Celebrate Naturalizing Bulbs in the Winter Garden - Part 2

Celebrate Naturalizing Bulbs in the Winter Garden Part 2

By Amy Sanderson, Doris Page Winter Garden Volunteer

Each year we renovate a bed or two with the help of some of the wonderful students. Sometimes there is a shrub or some ferns we rescue and move, but usually the only thing we prioritize saving are the bulbs and corms. Our new planting schemes never aim to squeeze in as many deciduous perennials as possible for summer interest, or to cover the ground with evergreens, because it is more important that they share space with winter and spring bulbs that also need to flower and photosynthesize. Every new planting scheme includes hundreds of old bulbs, and usually some new ones too, and in that way we never lose the cottage charm that Doris Page preached.

Naturalizing bulbs can be a passive act, letting a single snowdrop gradually accumulate into a clump by its own offsets and seeding, or the gardener can actively play a role through lifting, dividing and replanting into new areas, or scattering seed. We are mostly passive naturalizers, early investments a few decades on, now pay ample dividends, but when we do wish to increase our holdings, or need to replant, we aim for two things: a coherent multitude, with just enough random placement to imply the necessary age and shambolic approach to maintenance that defines the best cottage gardens.

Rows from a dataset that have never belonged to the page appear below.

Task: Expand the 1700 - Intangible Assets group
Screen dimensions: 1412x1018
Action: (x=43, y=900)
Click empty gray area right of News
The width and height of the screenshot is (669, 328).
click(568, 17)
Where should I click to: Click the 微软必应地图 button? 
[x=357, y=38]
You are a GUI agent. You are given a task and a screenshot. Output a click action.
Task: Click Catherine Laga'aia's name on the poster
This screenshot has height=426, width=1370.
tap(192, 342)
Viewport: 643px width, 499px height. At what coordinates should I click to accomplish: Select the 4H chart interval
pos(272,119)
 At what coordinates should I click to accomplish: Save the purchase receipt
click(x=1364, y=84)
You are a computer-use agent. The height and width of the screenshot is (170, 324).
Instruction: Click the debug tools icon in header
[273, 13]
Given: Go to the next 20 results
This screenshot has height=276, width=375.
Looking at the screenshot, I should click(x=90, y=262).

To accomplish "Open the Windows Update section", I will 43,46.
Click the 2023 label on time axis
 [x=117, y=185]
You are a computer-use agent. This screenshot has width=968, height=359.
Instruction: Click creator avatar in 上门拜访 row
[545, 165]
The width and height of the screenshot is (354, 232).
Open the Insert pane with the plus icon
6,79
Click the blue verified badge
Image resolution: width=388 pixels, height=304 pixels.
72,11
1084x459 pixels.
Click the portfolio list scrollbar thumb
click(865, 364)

All around we have inspiration for how bulbs place themselves when given the chance: the river of Cyclamen coum whose seeds have gradually rolled to a stop and germinated down a steep bank; the snowdrop clumps that are spaced at the height of the flowering stem as it falls, laden with seed; the anemones that spread like a thick crust through all their companion plants, whether in sun or shade.

In winter, when things are lush and green, it is easy to forget that the Winter Garden is also technically a low water demonstration garden. Many winter flowering shrubs and perennials have traditionally come from temperate climates with regular summer moisture.

Our hotter and drier summers are forcing us to gradually change our plant palette, but thankfully, the bulbs are already adapted to thrive in summer drought. In fact, they depend on having dry, well-drained soil during their dormancy, when they’re most prone to rotting.

Every week from now, until late May, we will enjoy a succession of bulbs, flowering in quantity, sometimes in the most unexpected and random places, that remind us of the great joy of the garden: that it is a living, changing, immersive piece of art that we can take great pleasure in tending, in observing, in cherishing for the future, whether it is at rest or in full winter song.